#### Task statement:
Output the entries below verbatim, everything from the line containing "How do I perform: Click the horizontal" down to the line containing "point(248,647)", with both of those lines included.
■ ■ ■ ■ ■ ■ ■
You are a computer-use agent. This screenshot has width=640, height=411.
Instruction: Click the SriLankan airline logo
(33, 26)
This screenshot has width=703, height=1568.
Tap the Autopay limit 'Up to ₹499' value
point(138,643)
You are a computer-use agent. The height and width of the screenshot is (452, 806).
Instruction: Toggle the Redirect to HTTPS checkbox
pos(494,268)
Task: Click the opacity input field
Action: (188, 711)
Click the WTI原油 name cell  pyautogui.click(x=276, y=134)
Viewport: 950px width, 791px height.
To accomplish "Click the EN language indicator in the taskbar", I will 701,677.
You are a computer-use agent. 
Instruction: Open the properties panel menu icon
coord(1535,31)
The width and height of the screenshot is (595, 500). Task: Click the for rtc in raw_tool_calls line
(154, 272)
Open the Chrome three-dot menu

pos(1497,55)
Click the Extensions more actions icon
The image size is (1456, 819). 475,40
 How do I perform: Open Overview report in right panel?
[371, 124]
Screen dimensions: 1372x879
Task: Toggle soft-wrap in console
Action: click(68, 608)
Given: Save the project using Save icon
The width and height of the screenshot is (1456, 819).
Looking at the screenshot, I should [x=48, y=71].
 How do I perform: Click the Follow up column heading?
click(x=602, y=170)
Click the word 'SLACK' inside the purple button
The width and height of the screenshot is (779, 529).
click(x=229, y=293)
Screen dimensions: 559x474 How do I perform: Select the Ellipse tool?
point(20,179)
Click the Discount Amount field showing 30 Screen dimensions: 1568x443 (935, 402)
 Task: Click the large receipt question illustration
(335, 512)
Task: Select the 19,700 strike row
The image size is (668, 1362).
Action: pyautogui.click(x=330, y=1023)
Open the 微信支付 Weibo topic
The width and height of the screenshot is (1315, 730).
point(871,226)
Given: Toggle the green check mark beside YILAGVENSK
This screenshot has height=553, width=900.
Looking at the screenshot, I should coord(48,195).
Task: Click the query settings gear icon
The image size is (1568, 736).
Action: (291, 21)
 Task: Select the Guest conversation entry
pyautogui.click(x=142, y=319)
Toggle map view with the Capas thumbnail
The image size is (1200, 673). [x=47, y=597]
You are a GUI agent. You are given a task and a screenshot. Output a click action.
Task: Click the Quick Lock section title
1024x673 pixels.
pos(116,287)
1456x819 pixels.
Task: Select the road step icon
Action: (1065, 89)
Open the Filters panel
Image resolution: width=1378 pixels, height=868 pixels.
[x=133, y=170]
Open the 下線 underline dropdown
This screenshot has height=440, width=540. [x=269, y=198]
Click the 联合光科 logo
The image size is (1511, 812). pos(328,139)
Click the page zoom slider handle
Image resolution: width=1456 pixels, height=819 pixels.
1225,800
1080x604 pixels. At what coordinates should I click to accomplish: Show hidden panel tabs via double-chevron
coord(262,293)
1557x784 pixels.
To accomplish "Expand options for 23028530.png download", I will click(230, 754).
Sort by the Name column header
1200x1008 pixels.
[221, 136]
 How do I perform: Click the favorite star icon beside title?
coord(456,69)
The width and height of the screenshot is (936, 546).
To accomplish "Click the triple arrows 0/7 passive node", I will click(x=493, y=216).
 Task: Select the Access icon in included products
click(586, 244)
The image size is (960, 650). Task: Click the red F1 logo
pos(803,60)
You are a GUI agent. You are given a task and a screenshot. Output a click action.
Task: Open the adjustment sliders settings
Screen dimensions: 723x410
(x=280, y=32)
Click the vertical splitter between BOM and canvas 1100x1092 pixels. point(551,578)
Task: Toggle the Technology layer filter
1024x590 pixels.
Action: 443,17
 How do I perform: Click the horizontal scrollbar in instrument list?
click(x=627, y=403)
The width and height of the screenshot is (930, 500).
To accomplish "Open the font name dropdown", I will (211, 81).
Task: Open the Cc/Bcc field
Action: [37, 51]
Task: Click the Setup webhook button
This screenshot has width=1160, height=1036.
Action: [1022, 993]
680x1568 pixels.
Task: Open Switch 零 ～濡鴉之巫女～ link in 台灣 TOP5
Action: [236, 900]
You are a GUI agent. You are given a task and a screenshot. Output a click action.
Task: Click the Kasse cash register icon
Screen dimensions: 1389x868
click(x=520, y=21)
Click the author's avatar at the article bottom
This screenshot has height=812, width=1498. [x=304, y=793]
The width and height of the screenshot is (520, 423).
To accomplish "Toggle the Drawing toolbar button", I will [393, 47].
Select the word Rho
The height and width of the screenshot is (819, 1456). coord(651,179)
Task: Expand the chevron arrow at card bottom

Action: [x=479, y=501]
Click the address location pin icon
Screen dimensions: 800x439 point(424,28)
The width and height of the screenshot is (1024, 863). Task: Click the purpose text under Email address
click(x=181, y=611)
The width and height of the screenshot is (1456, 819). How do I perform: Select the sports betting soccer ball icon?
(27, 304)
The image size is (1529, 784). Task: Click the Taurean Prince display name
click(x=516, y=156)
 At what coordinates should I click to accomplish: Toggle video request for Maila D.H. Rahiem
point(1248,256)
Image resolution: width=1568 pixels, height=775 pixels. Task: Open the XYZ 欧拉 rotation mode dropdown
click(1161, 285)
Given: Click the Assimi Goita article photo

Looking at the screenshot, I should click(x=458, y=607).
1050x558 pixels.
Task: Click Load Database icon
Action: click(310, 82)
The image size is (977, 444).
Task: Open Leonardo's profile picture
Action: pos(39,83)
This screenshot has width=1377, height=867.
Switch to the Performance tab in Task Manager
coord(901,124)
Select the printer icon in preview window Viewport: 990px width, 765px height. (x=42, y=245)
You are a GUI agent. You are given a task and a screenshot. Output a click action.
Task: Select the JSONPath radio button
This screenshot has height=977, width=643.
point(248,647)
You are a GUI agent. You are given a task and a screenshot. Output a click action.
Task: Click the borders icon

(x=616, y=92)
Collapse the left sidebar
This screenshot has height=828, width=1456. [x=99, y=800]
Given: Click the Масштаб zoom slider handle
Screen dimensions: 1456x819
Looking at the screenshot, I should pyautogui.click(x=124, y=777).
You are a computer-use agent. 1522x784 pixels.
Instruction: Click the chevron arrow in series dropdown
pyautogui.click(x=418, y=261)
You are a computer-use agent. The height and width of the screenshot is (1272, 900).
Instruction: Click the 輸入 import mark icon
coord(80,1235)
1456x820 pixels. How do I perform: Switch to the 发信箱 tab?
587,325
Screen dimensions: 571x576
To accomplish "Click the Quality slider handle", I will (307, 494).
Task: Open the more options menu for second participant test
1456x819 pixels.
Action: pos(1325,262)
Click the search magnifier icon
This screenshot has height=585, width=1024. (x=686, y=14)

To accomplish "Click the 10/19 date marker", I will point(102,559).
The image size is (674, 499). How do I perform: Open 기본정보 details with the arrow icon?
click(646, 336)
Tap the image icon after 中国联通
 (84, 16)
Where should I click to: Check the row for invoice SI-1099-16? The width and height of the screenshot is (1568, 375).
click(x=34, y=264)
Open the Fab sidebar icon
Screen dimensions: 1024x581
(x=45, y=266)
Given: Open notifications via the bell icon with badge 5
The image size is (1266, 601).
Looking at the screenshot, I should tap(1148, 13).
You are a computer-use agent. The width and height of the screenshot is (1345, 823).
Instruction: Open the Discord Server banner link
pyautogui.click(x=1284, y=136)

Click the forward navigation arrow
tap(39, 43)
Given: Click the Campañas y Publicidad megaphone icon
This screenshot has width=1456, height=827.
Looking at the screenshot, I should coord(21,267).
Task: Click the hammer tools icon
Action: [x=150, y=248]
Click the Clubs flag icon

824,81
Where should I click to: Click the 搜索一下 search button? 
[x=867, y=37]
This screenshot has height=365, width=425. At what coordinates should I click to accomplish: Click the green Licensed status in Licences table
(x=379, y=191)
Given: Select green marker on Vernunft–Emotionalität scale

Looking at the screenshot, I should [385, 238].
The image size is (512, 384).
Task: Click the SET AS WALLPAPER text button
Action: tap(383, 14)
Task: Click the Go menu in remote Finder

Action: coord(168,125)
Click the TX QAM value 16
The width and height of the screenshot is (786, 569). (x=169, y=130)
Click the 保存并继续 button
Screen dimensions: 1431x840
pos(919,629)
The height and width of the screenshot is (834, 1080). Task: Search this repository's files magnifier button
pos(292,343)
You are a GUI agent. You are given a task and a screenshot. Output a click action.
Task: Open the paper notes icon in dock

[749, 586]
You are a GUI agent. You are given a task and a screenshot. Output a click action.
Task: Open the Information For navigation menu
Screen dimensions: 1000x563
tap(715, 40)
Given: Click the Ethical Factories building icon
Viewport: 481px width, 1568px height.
■ ■ ■ ■ ■ ■ ■
#### Reply to the exercise:
 How do I perform: Click the horizontal scrollbar in instrument list?
click(x=627, y=403)
The width and height of the screenshot is (930, 500).
To accomplish "Open the font name dropdown", I will (211, 81).
Task: Open the Cc/Bcc field
Action: [37, 51]
Task: Click the Setup webhook button
This screenshot has width=1160, height=1036.
Action: [1022, 993]
680x1568 pixels.
Task: Open Switch 零 ～濡鴉之巫女～ link in 台灣 TOP5
Action: [236, 900]
You are a GUI agent. You are given a task and a screenshot. Output a click action.
Task: Click the Kasse cash register icon
Screen dimensions: 1389x868
click(x=520, y=21)
Click the author's avatar at the article bottom
This screenshot has height=812, width=1498. [x=304, y=793]
The width and height of the screenshot is (520, 423).
To accomplish "Toggle the Drawing toolbar button", I will [393, 47].
Select the word Rho
The height and width of the screenshot is (819, 1456). coord(651,179)
Task: Expand the chevron arrow at card bottom

Action: [x=479, y=501]
Click the address location pin icon
Screen dimensions: 800x439 point(424,28)
The width and height of the screenshot is (1024, 863). Task: Click the purpose text under Email address
click(x=181, y=611)
The width and height of the screenshot is (1456, 819). How do I perform: Select the sports betting soccer ball icon?
(27, 304)
The image size is (1529, 784). Task: Click the Taurean Prince display name
click(x=516, y=156)
 At what coordinates should I click to accomplish: Toggle video request for Maila D.H. Rahiem
point(1248,256)
Image resolution: width=1568 pixels, height=775 pixels. Task: Open the XYZ 欧拉 rotation mode dropdown
click(1161, 285)
Given: Click the Assimi Goita article photo

Looking at the screenshot, I should click(x=458, y=607).
1050x558 pixels.
Task: Click Load Database icon
Action: click(310, 82)
The image size is (977, 444).
Task: Open Leonardo's profile picture
Action: pos(39,83)
This screenshot has width=1377, height=867.
Switch to the Performance tab in Task Manager
coord(901,124)
Select the printer icon in preview window Viewport: 990px width, 765px height. (x=42, y=245)
You are a GUI agent. You are given a task and a screenshot. Output a click action.
Task: Select the JSONPath radio button
This screenshot has height=977, width=643.
point(248,647)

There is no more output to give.